Menurut Nebenzia, kelompok teroris, tidak seperti Moskow dan Damaskus. Kelompok itu sering menyerang rumah sakit dan fasilitas sipil lainnya, dan serangan tersebut terdokumentasi dengan baik.

”Sejak resolusi tersebut disahkan, lebih dari 100 orang meninggal karena ini, dan jumlah korban luka jauh lebih tinggi. Lebih dari satu rumah sakit diserang,” kata Nebenzia.

”Ini adalah rumah sakit sejati, rumah sakit asli, bukan markas petempur yang sering mereka klaim sebagai rumah sakit,” papar Nebenzia.

Gerilyawan al-Nusra, lanjut dia, juga mencegah warga sipil meninggalkan zona tempur dengan menembakkan mortir dan para sniper membidik warga sipil.

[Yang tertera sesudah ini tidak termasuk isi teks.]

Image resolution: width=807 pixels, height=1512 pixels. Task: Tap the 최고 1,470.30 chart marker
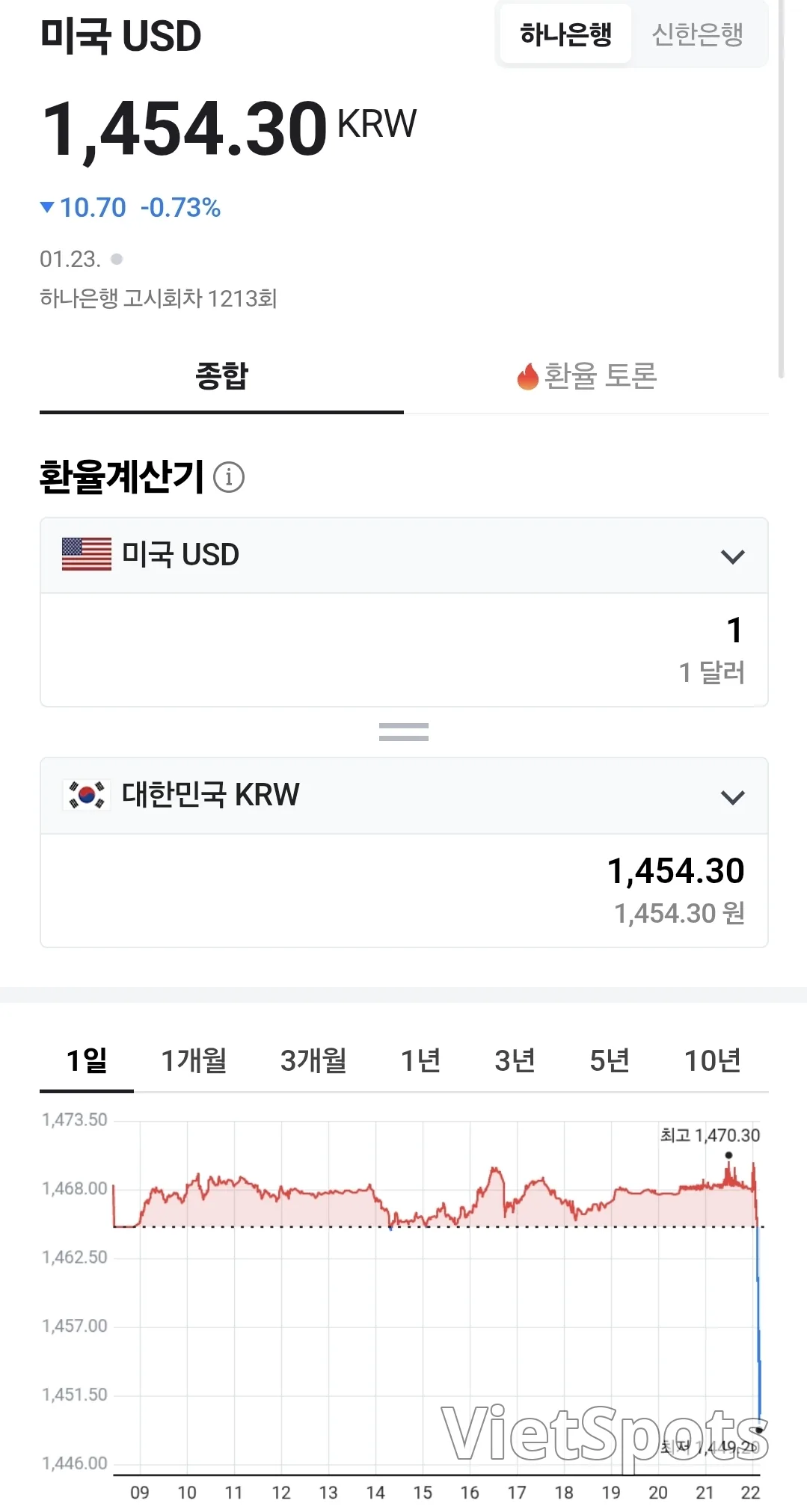pos(728,1155)
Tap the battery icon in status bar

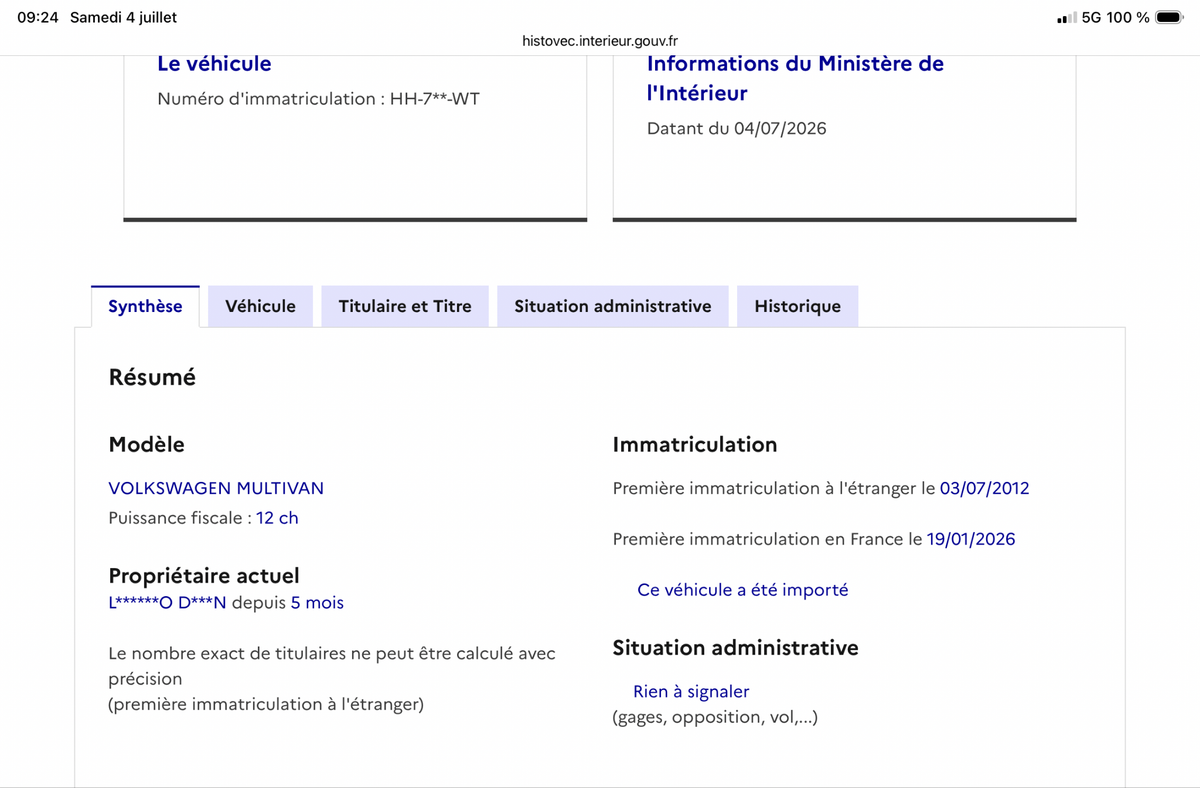1169,17
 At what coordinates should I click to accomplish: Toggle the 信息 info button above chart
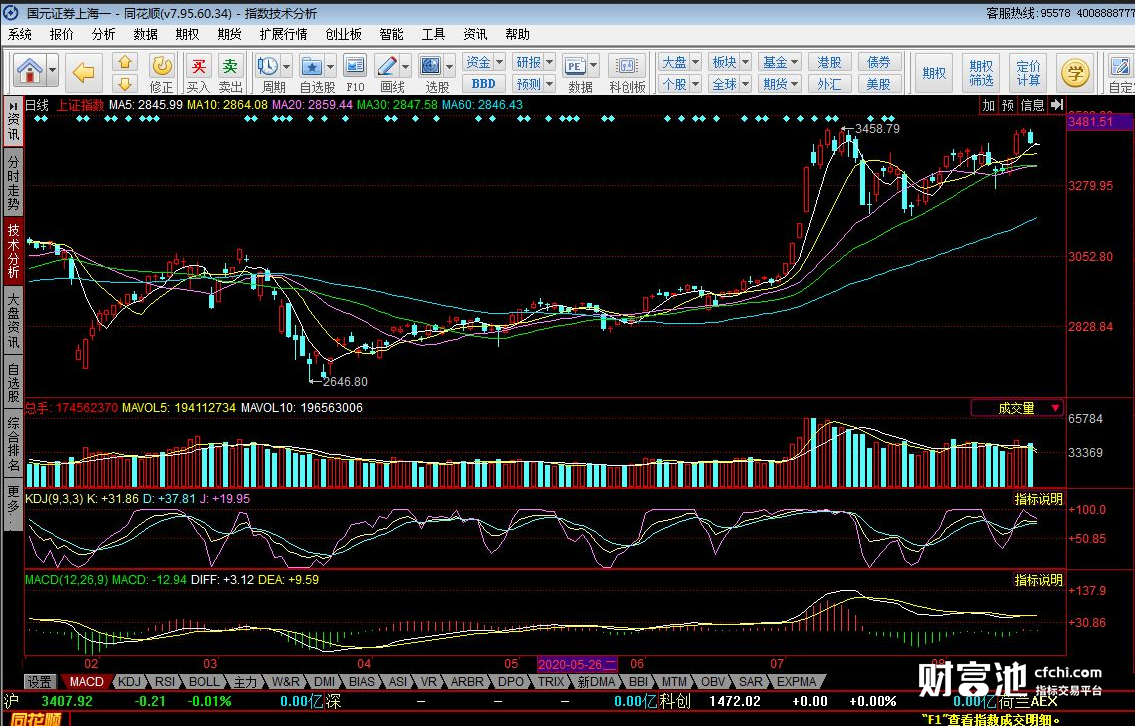[x=1032, y=105]
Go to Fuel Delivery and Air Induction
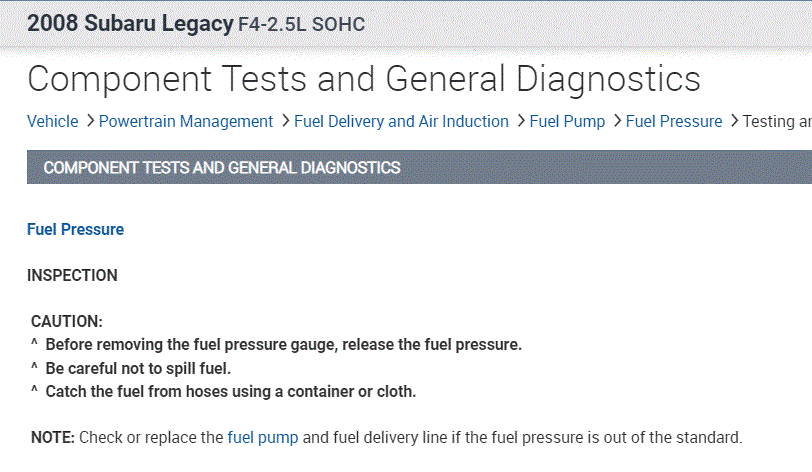 (x=401, y=122)
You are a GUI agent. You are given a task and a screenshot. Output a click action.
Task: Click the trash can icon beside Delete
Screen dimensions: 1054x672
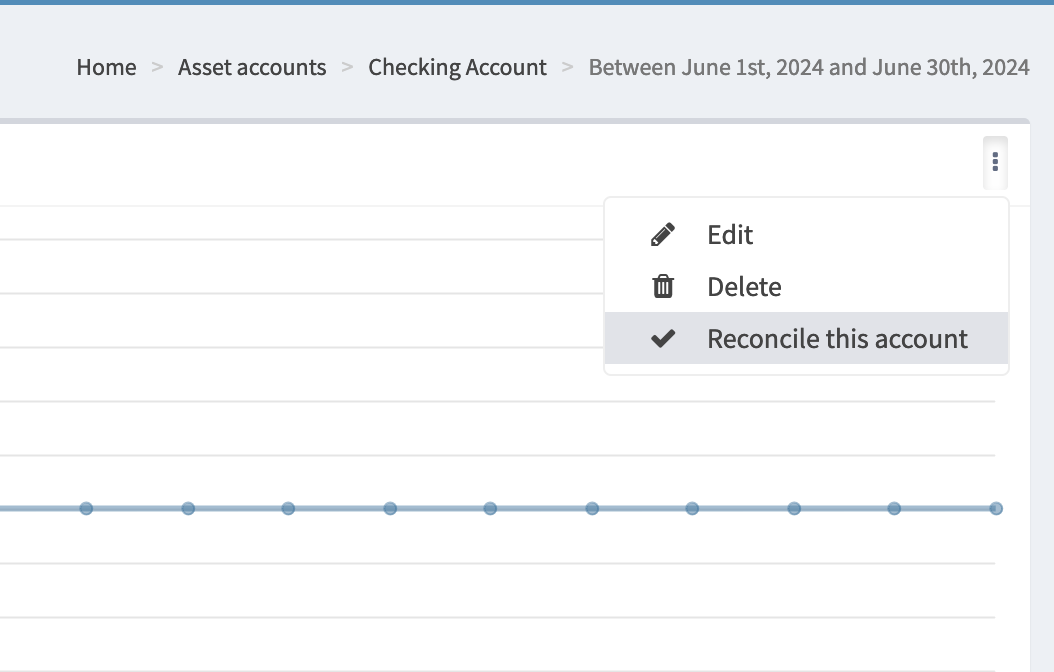pyautogui.click(x=662, y=287)
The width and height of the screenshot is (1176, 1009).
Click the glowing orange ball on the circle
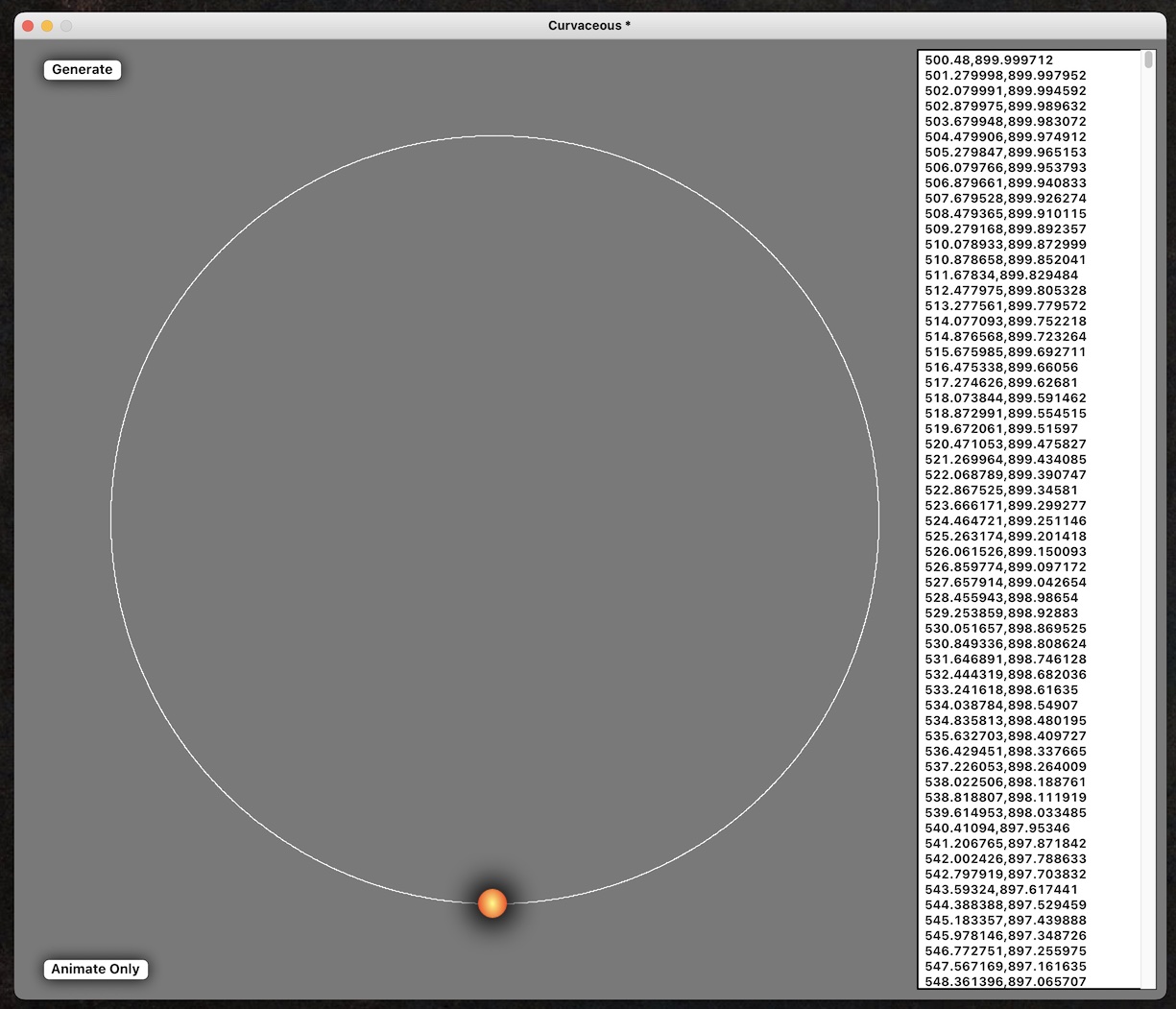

”Mereka (militan) terus-menerus menyerang koridor kemanusiaan dan pos pemeriksaan, termasuk selama jeda kemanusiaan berlangsung,” kata Nebenzia. ”Mereka mengintensifkan penggunaan terowongan untuk memprovokasi militer Suriah dan pintu keluar terowongan tersebut berada di area bangunan umum, masjid dan rumah sakit paling utama,” imbuh dia.

Sebelumnya, Dubes Amerika Serikat (AS) untuk PBB menuduh Rusia dan Suriah melanggar resolusi DK PBB. Menurut dokumen yang dia peroleh, Moskow dan Damaskus membunuh warga sipil tak berdosa dengan menggunakan celah operasi anti-terorisme.

Dia juga memperingatkan bahwa AS dapat mengambil tindakan sepihak jika DK PBB gagal menangani situasi di Suriah. Diplomat tersebut merujuk pada serangan sepihak AS pada tahun lalu di pangkalan Shairat Suriah, setelah rezim Suriah dituduh melakukan serangan senjata kimia di Khan Sheikhoun.

Saat itu, AS menembakkan sejumlah rudal jelajah Tomahawk yang diklaim menghancurkan beberapa pesawat jet tempur Suriah. Saat itu, Moskow tidak melakukan respons militer, namun hanya melontarkan kecaman dan peringatan keras.

Rusia Peringatkan AS


Hari ini (13/3/2018), Kepala Staf Umum Rusia Valery Gerasimov memperingatkan AS untuk tidak menyerang Suriah dengan dalih palsu, yakni penggunaan senjata kimia. Jika nekat menyerang, kata dia, militer Rusia akan merespons.

”Menurut laporan, setelah serangan berbendera palsu, AS berencana untuk menuduh pasukan pemerintah Suriah menggunakan senjata kimia, dan untuk memberi komunitas dunia apa yang disebut sebagai bukti kematian massal warga sipil di tangan pemerintah Suriah dan Rusia mendukungnya,” kata Gerasimov, seperti dikutip RIA Novosti.

Serangan berbendera palsu yang dimaksud itu adalah serangan yang dilakukan kelompok militan pemberontak Suriah, tapi dituduhkan ke rezim Suriah. Operasi semacam ini melibatkan para aktivis pro-oposisi untuk mendokumentasikannya.

Sebagai pembalasan, Washington, menurut Gerasimov, berencana meluncurkan serangan rudal ke distrik-distrik yang diduduki pemerintah di Damaskus.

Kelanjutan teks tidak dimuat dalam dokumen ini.